> Listed records:
· · · · · · ·

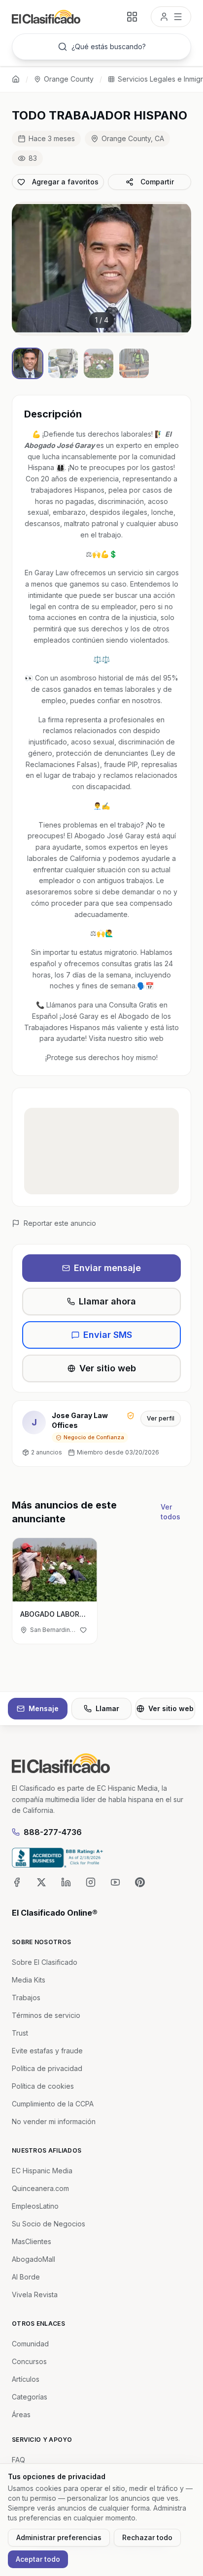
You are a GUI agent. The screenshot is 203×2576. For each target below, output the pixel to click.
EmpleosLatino (35, 2206)
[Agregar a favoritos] (83, 1630)
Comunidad (30, 2343)
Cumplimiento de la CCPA (53, 2104)
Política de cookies (43, 2086)
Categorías (29, 2397)
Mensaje (44, 1708)
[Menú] (171, 16)
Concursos (29, 2361)
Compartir (157, 182)
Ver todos (170, 1512)
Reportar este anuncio (60, 1223)
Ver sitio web (107, 1368)
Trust (20, 2033)
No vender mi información (54, 2121)
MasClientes (31, 2241)
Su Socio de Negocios (48, 2224)
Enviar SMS (107, 1335)
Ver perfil (160, 1418)
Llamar (107, 1708)
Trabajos (26, 1997)
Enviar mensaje (107, 1268)
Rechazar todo (147, 2537)
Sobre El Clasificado (44, 1962)
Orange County (69, 79)
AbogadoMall (33, 2259)
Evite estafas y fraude (47, 2050)
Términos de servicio (46, 2015)
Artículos (25, 2379)
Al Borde (26, 2277)
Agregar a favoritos (65, 182)
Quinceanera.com (40, 2188)
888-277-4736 (53, 1832)
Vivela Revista (35, 2294)
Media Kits (28, 1980)
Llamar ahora (107, 1301)
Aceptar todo (38, 2559)
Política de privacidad (47, 2068)
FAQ (18, 2460)
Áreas (21, 2414)
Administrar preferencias (59, 2537)
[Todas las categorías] (132, 17)
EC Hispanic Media (42, 2170)
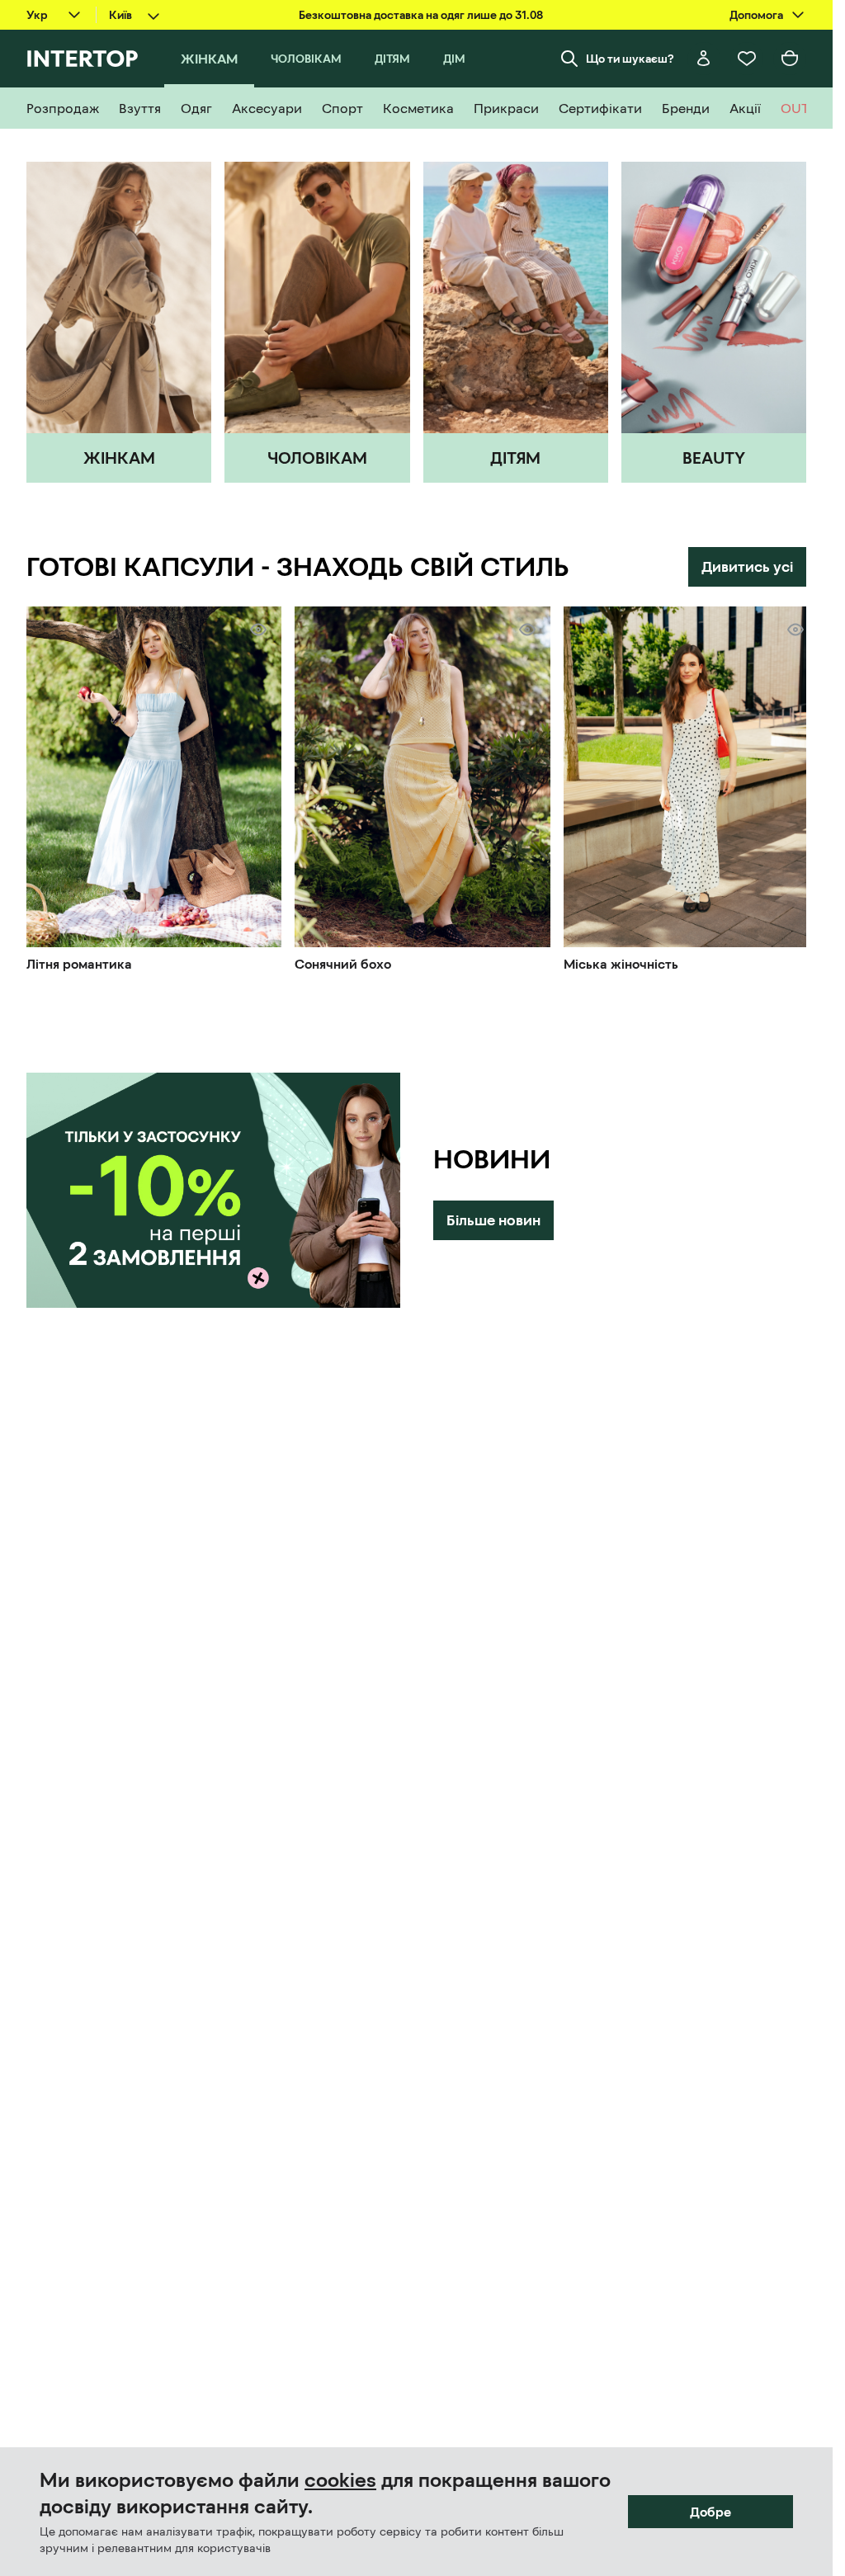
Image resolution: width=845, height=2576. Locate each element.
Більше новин (493, 1214)
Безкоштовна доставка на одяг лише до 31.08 (421, 15)
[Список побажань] (746, 58)
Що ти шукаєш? (630, 58)
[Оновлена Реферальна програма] (213, 1185)
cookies (340, 2480)
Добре (710, 2511)
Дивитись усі (747, 566)
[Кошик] (789, 58)
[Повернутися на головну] (82, 58)
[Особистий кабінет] (703, 58)
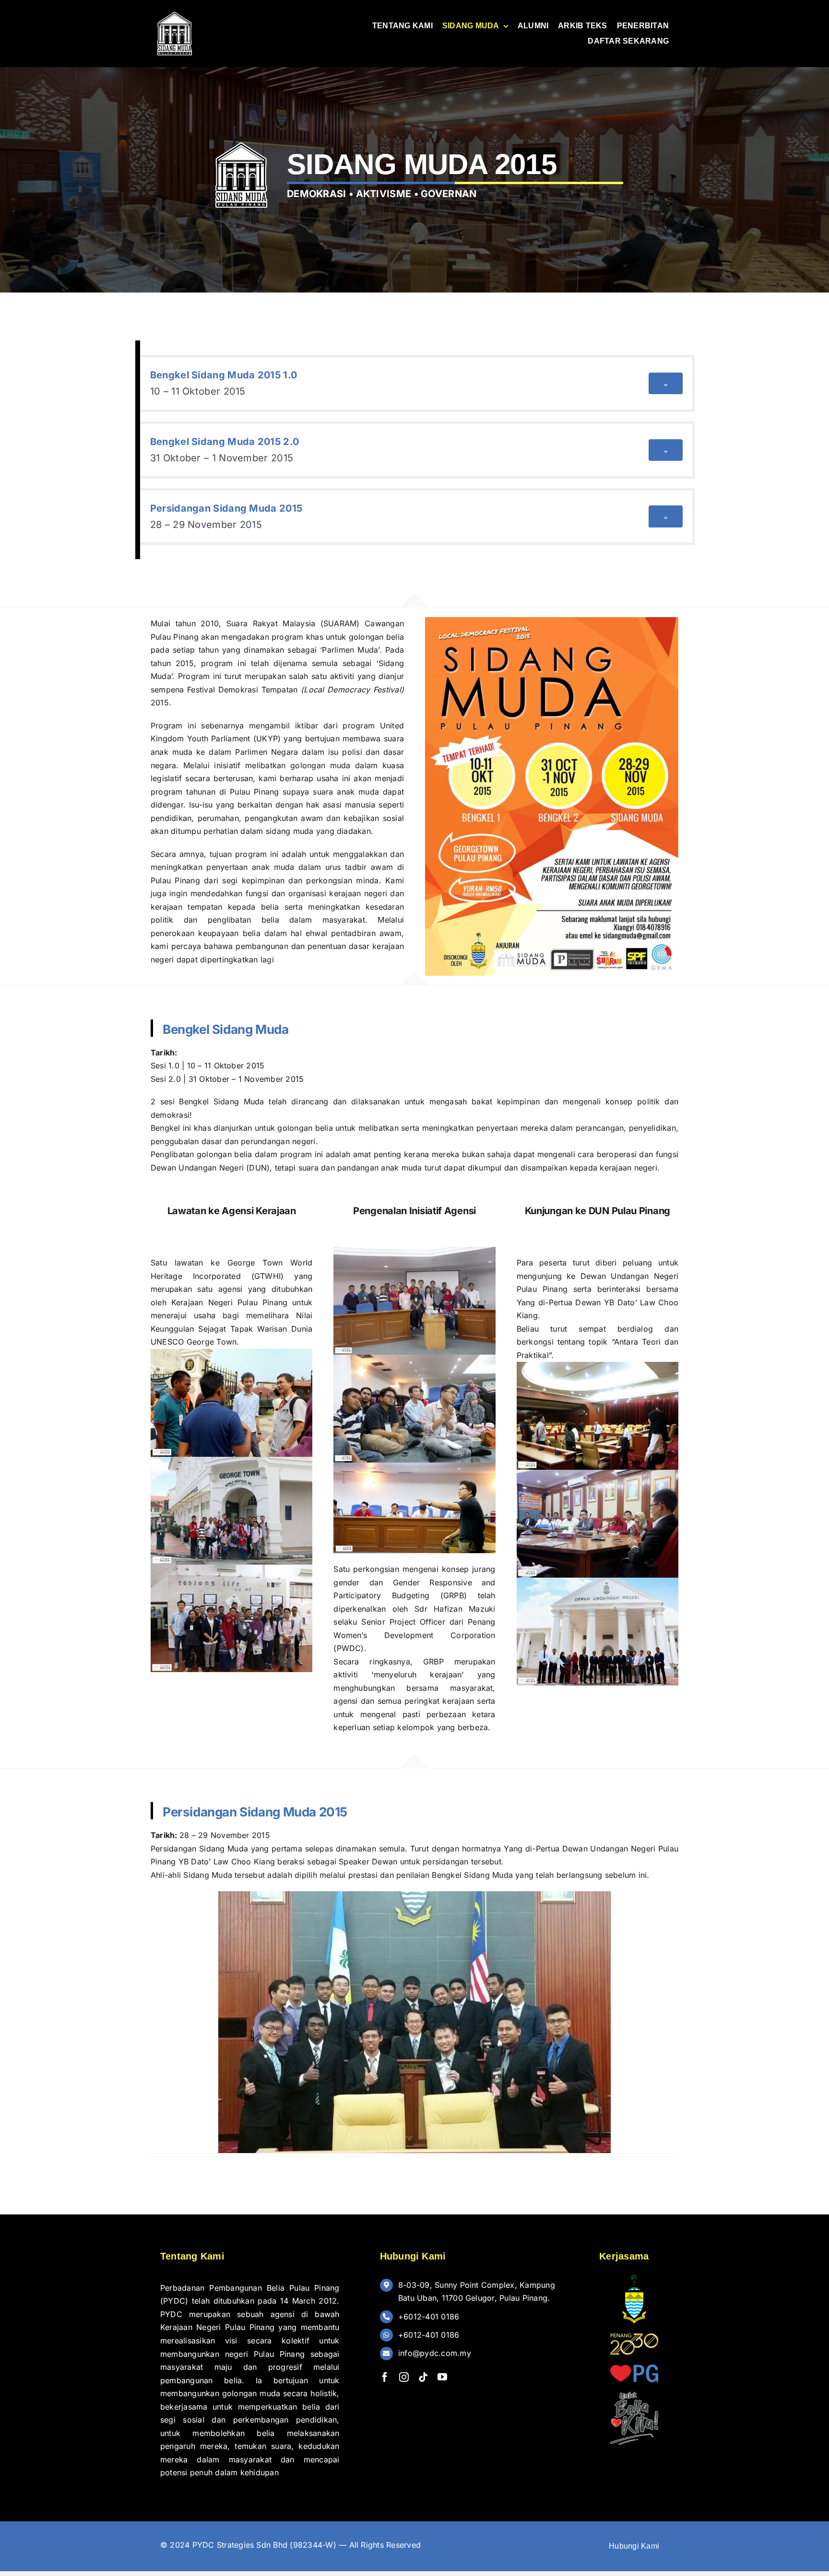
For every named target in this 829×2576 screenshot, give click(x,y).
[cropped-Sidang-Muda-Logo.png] (175, 13)
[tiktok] (423, 2377)
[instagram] (404, 2377)
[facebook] (385, 2377)
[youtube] (442, 2377)
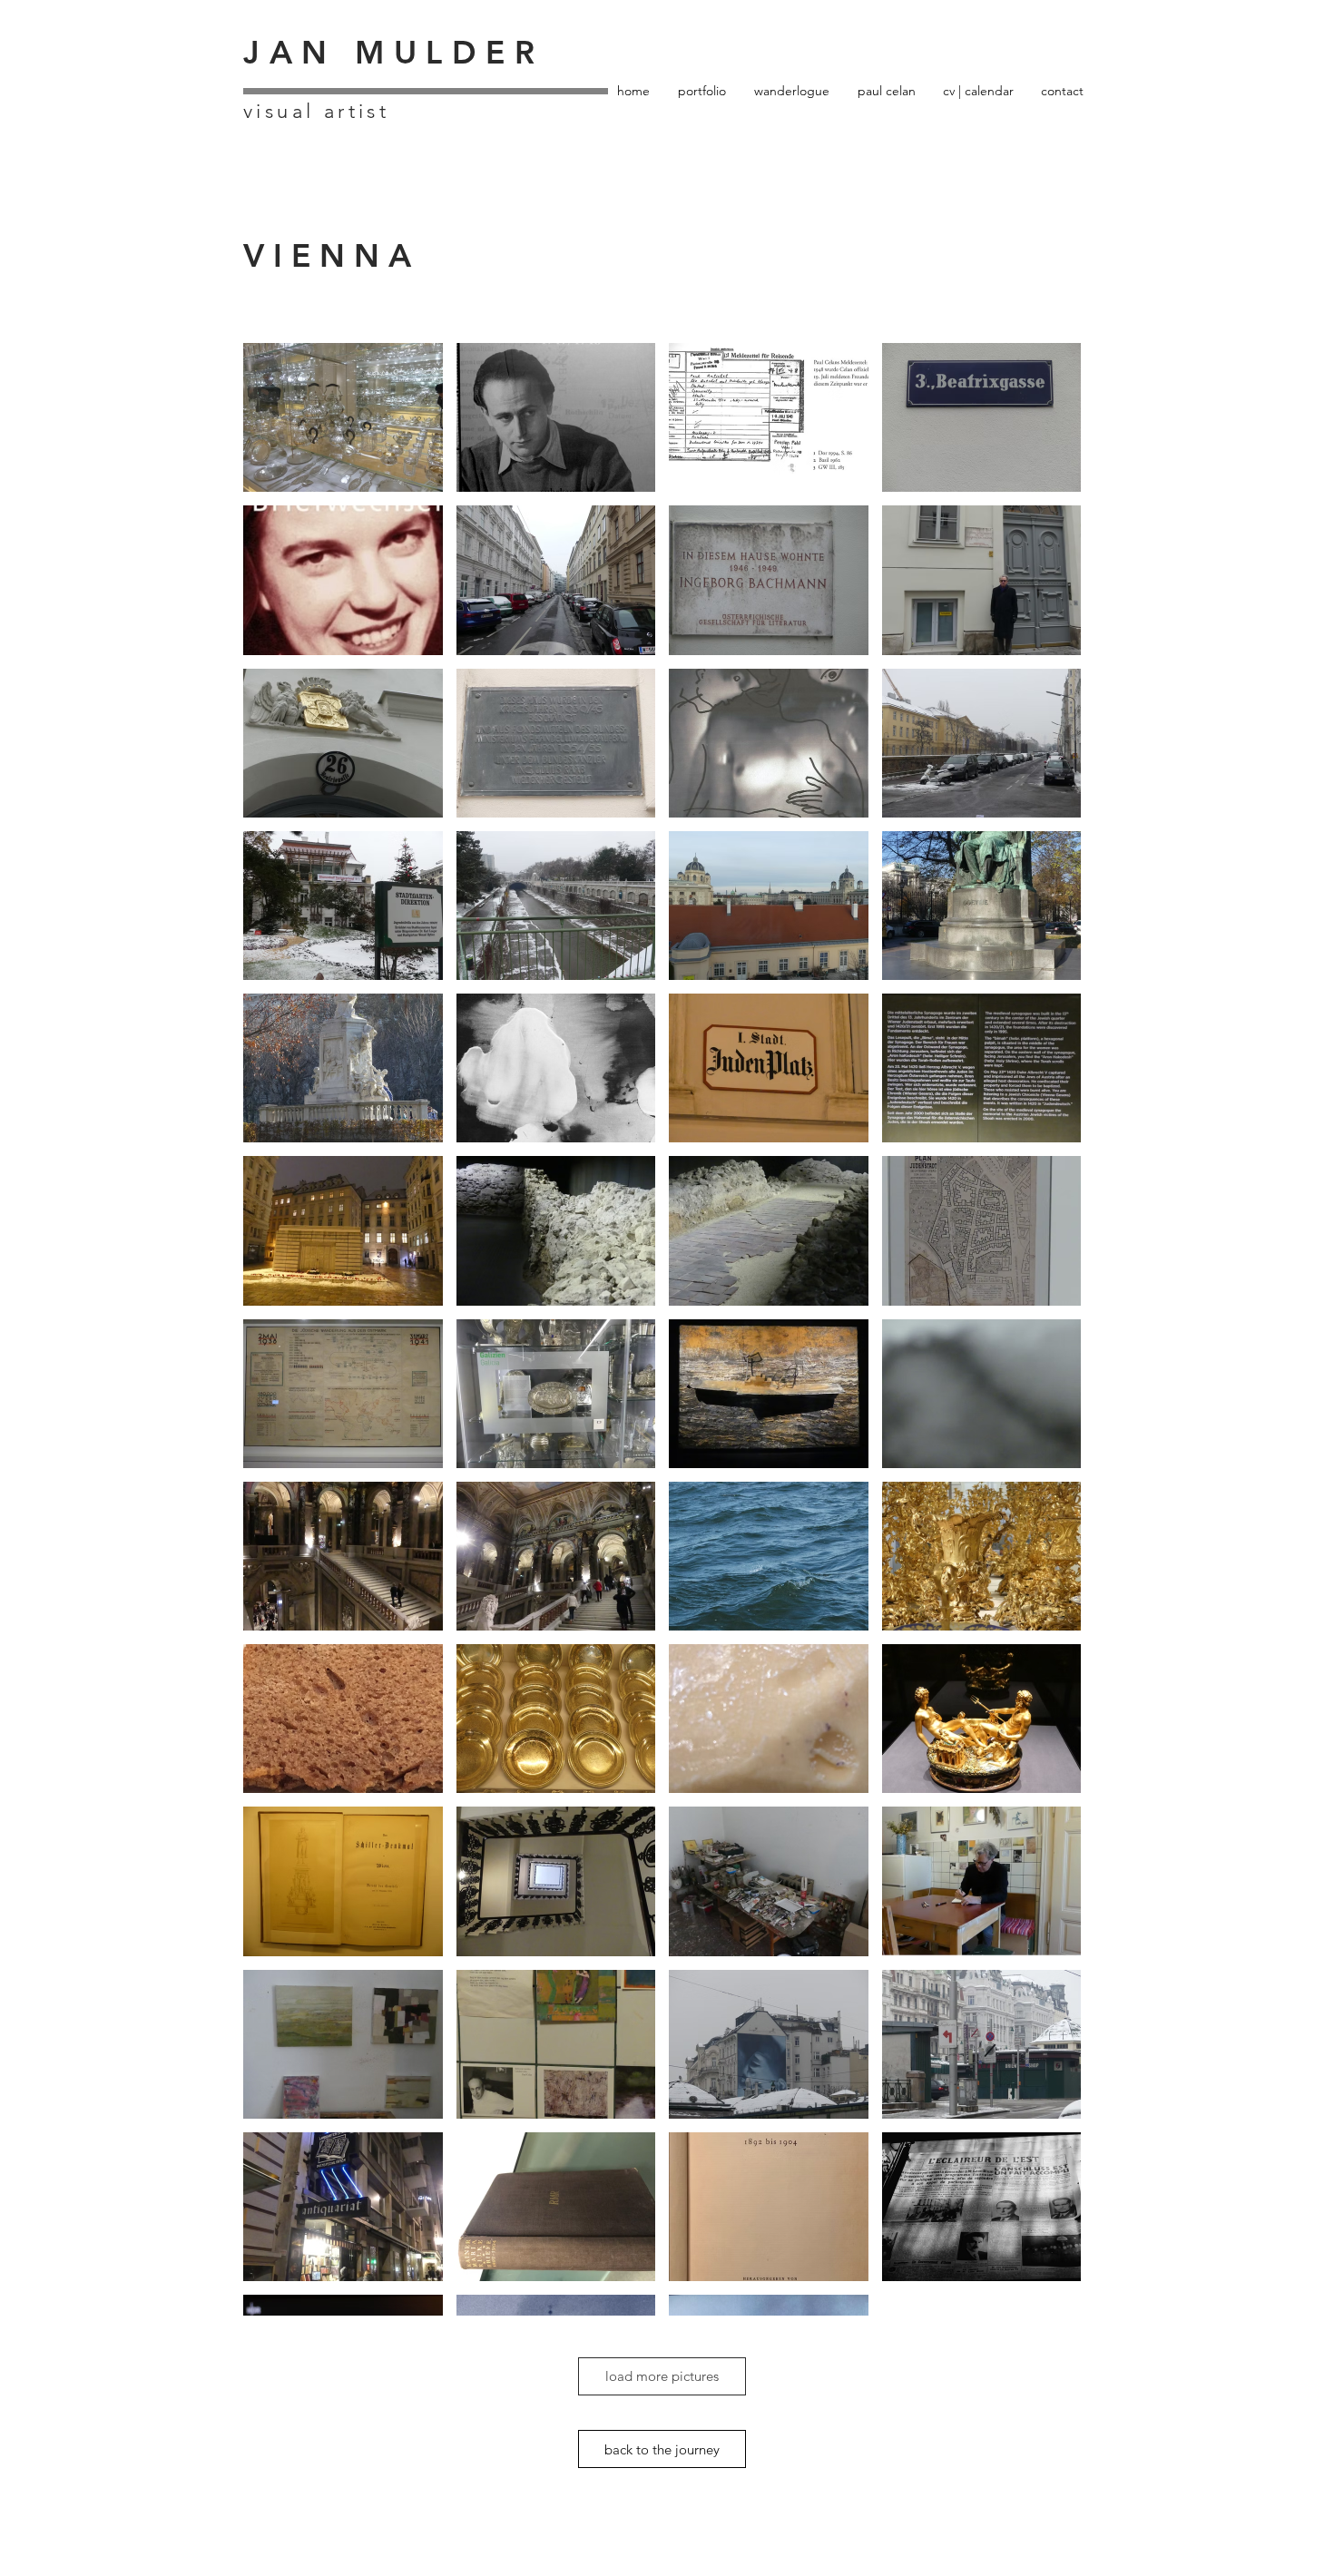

· · · · · · ·

> Assignment: Without any pictures, please write out the lines from the one containing "[Повернутися на головну] (82, 58)" through the final line of the data, exactly and inclusive of both ends.

> Your response:
[Повернутися на головну] (82, 58)
[Особистий кабінет] (703, 58)
For every named target in this 829×2576 screenshot, give click(x,y).
[cropped-Sidang-Muda-Logo.png] (175, 13)
[tiktok] (423, 2377)
[instagram] (404, 2377)
[facebook] (385, 2377)
[youtube] (442, 2377)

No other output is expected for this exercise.